O menino ficou estável, mas seu próprio fígado não parecia estar se regenerando; certo momento, ele até encolheu. Yailin Nunez jamais desistiu de ter esperanças, mas depois de dois anos Kato começou a duvidar que o fígado de Jonathan algum dia se recuperaria. O médico cogitou removê-lo para evitar problemas. Aí o fígado começou a crescer.
Nas mãos certas, é uma técnica maravilhosa”

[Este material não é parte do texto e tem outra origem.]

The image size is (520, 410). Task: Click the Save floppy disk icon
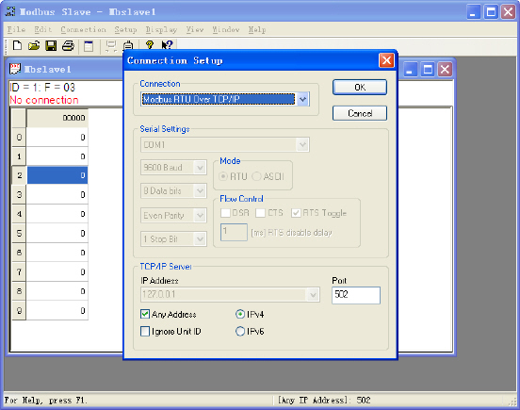[51, 45]
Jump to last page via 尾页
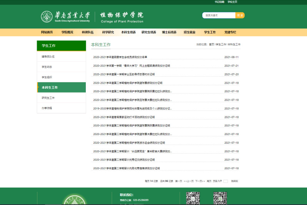Image resolution: width=307 pixels, height=205 pixels. (x=209, y=181)
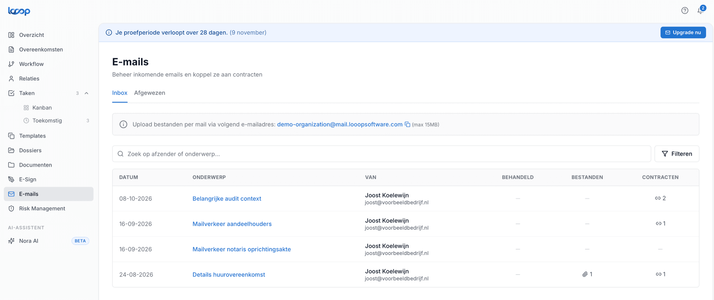Open the help question mark icon
The width and height of the screenshot is (714, 300).
point(684,11)
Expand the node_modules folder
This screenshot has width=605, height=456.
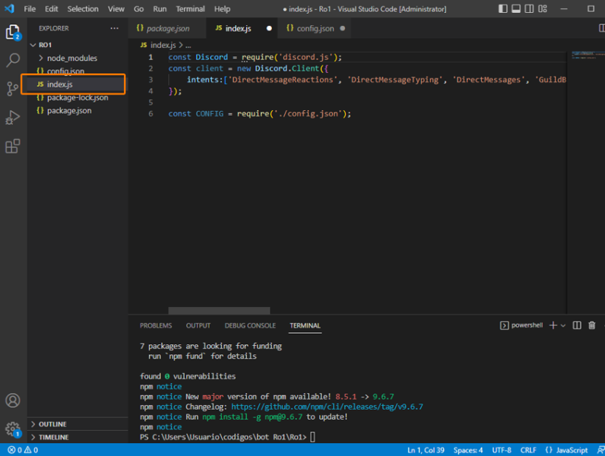click(x=71, y=58)
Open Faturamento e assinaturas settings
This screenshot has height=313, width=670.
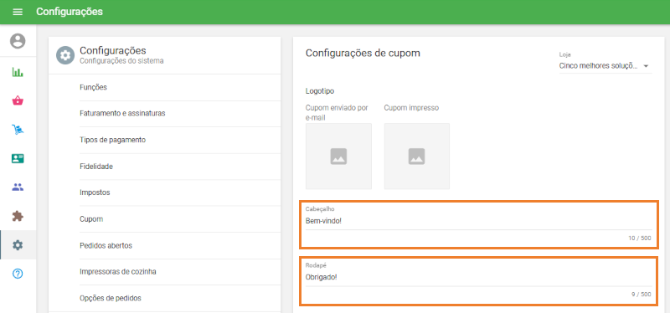click(164, 114)
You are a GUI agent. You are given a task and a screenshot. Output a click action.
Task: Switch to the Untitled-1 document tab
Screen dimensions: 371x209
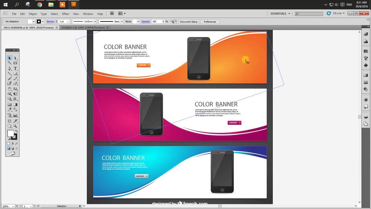[x=83, y=28]
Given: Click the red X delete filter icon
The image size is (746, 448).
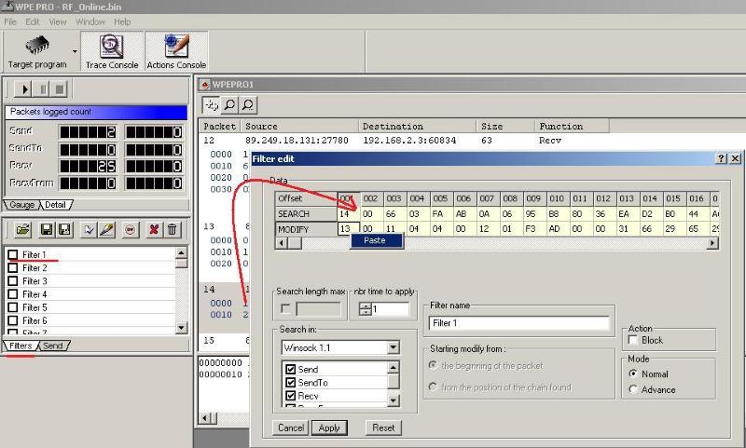Looking at the screenshot, I should tap(152, 229).
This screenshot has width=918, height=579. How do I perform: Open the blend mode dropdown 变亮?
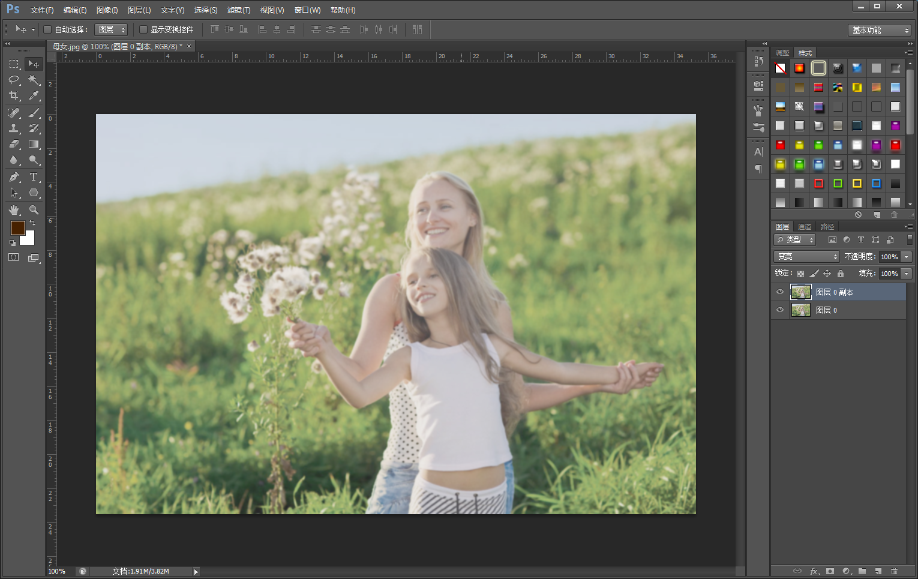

No último mês de setembro, o fígado de Jonathan já era grande o suficiente para funcionar sozinho. Ele já não precisava mais de transplante. Os médicos começaram a diminuir as doses das drogas antirrejeição e o sistema imunológico de Jonathan se encarregou do resto. Em setembro, o órgão transplantado estava visível em exames de tomografia computadorizada. Em novembro, tinha desaparecido.
Entretanto, o órgão transplantado tinha se atrofiado tão rapidamente que um local onde tinha se conectado ao intestino delgado não teve a chance de se fechar adequadamente. Um abscesso se formou, causando febres e deixando Jonathan bastante doente. Ele precisou tomar antibiótico e passar por um procedimento para drenar a infecção. Dois meses depois, no dia 28 de janeiro, no Hospital Presbiteriano, Kato operou o menino para remover completamente o abscesso. Poucos dias depois, Jonathan e sua família voltaram para casa, em Miami.
“No final de tudo, estou tão feliz”, diz Yailin Nunez. “Sinto que tenho tanta sorte porque o fígado do meu filho se regenerou. As complicações foram uma luta, e não saber o que causou a insuficiência hepática do meu filho me assombra até hoje. Mas ele pode levar uma vida normal, sem imunossupressores. Isso é o que importa. Há esperança mesmo quando se recebe notícias devastadoras.”
“Quando funciona, é ótimo”, avalia Langnas.